12. Bene, ora che finalmente vi siete infilati dentro il letto (e per questa notte non avrete bisogno della borsa dell’acqua calda!), non uscitevene a sorpresa con richieste “strane” E’ vero che tutto è lecito se fatto tra consenzienti maturi e vaccinati ma, appunto, bisogna essere consenzienti ed aver messo prima le carte in tavola. Non è corretto presentarsi come Biancaneve in cerca della nonnina, e poi (sotto le lenzuola) trasformarsi nel lupo cattivo!

 

13. Di fronte a richieste “strane” da parte del vostro partner, invece, o di fronte a vere e proprie minacce, non esitate, non pensate ai vicini (“Dio mio, capiranno tutto!”). State tranquilli, i vicini hanno già capito tutto da molto tempo ma si comportano con molta educazione perché, alla fin fine, gli siete simpatico e si sono perfino affezionati a voi mentre voi, paranoici, pensate che stanno raccogliendo le firme per cacciarvi dal condominio.

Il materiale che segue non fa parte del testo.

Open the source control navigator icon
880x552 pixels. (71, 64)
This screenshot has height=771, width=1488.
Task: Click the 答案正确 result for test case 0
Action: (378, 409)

Allora, urlate pure, con tutto il fiato che avete in gola. Al limite, fate come Riccardo che si trovò tre-quattro ragazzi con le rivoltelle dentro casa e, “nudo come un pitone”), spalancò a sorpresa la porta sul pianerottolo urlando aiuto. I ragazzi sono andati in galera, Riccardo è vivo e vegeto (e oggi più “anaconda” che “pitone”) ed i vicini sono diventati un po’ più gentili di prima.

 

14. In caso di scampato pericolo, denunciate l’aggressore fornendo tutte le indicazioni possibili. E’ vero che la polizia ha molto da imparare, ma può cambiare (in meglio e rapidamente) solo se tormentiamo i commissariati con montagne di carta bollata.

 

15. Un ultimo consiglio: in Germania e in America si usa addirittura pubblicare nomi, cognomi, numeri di telefono e indirizzi di riconosciuti ricattatori, aggressori o personaggi turbolenti che abbiano dato fastidio ai gay, in volantini che circolano all’interno della comunità e dei luoghi di battonaggio e che spesso vengono ripresi anche da alcuni giornali. Se vi risulta che tipi pericolosi hanno una certa abitudine a frequentare certi posti, mandatecene una descrizione con qualche rigo di commento al nostro indirizzo.